Lane reported no campaign contributions and a balance of $172.13, and Leonard reported a balance of $11,743.16 but no new contributions. Lane and Leonard’s seats — even if someone else is appointed to those positions — will be up for election next May since the water district moved the election date back one year.
John Basham, who ran as a candidate last year, did not file a post-election campaign finance report by the July 15 deadline. Basham, as head of Texans for Government Transparency, was involved in one of the two election lawsuits earlier this year against TRWD that was trying to force them to call an election in May. In a Facebook message, Basham didn’t say if he intended to file a campaign finance report.
Timothy Nold, who ran as a candidate last year on the same slate with Kelleher and Basham, reported no contributions and a balance of zero.
Bennett filed suit against the water district last year, claiming it violated the Texas Open Meetings Act when it approved parts of the pipeline project.
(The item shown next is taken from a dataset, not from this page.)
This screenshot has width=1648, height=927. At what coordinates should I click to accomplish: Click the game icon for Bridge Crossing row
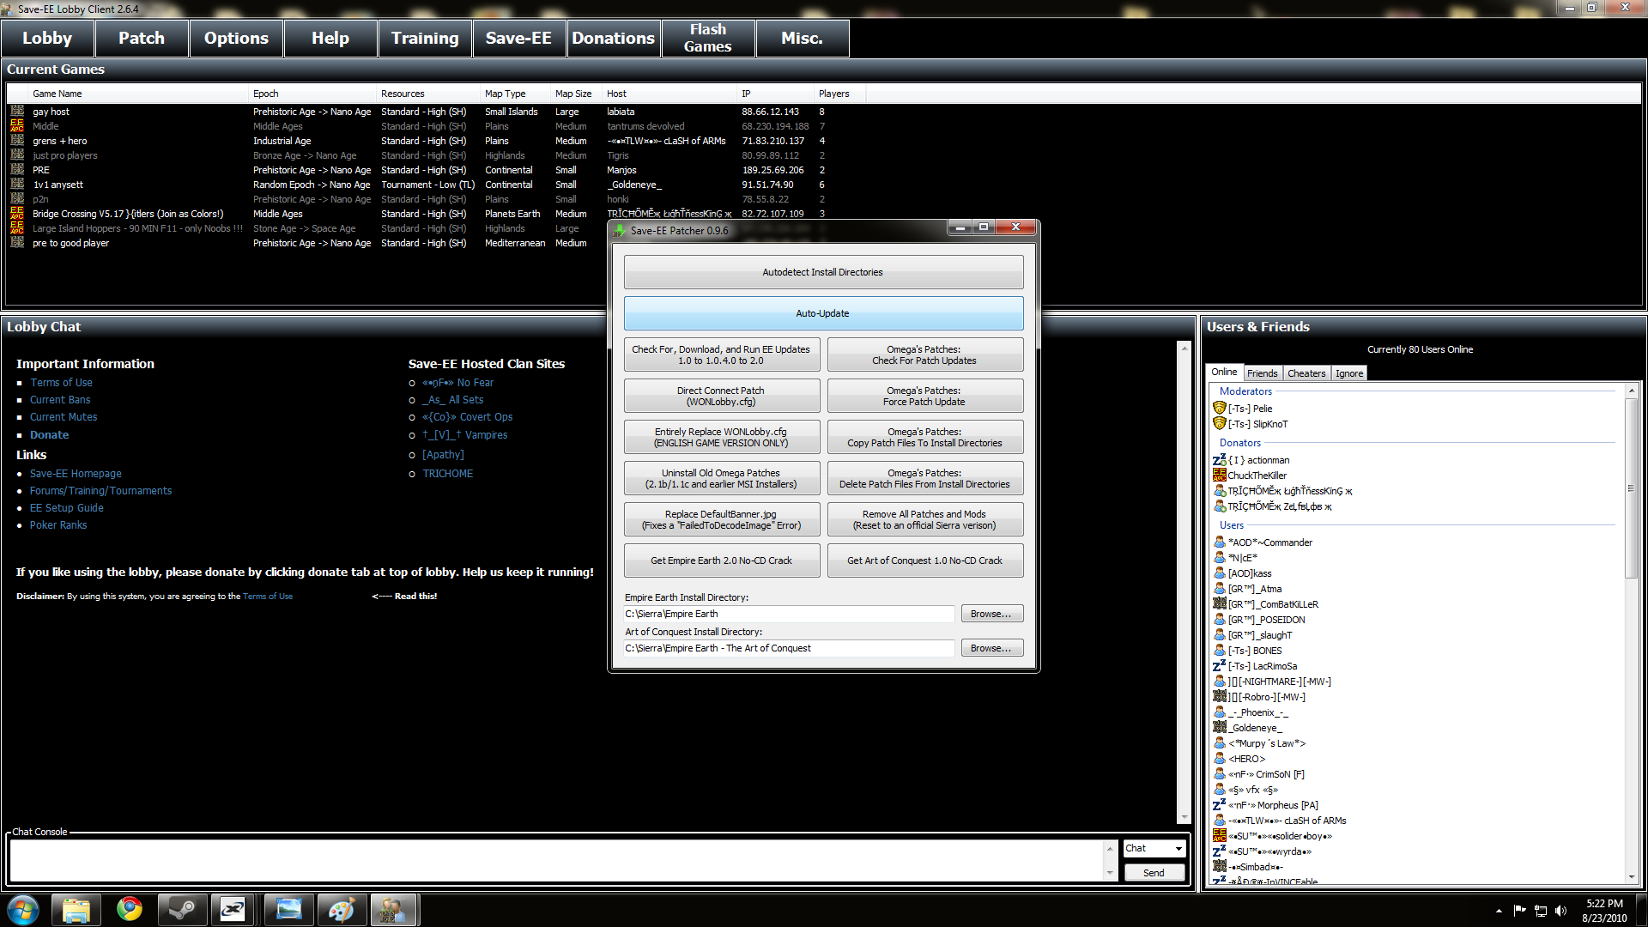click(x=17, y=214)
His lawsuit said the board “rubber-stamped” a decision by water district staffers and committees without obtaining public input.
In February, the water district voted to start eminent domain proceedings for two parcels of land totaling about 11.6 acres that run through Bennett’s ranch in Henderson County. In December 2012, Bennett conveyed the parcels to the Lazy W District No. 1 municipal utility district that he helped form.
On Tuesday, Bennett’s representatives appeared before Henderson County Commissioners with a request to create a Fresh Water Supply District on his ranch, but the proposal was voted down 4-1. Bennett, who didn’t respond to requests for comment, told the Athens Daily Review that he has designated portions of the ranch near the pipeline route as a cemetery plot in an attempt to protect his 1,000-acre ranch.
“I don’t know anyone who is happy with the pipeline coming through their property,” Bennett told the Athens newspaper.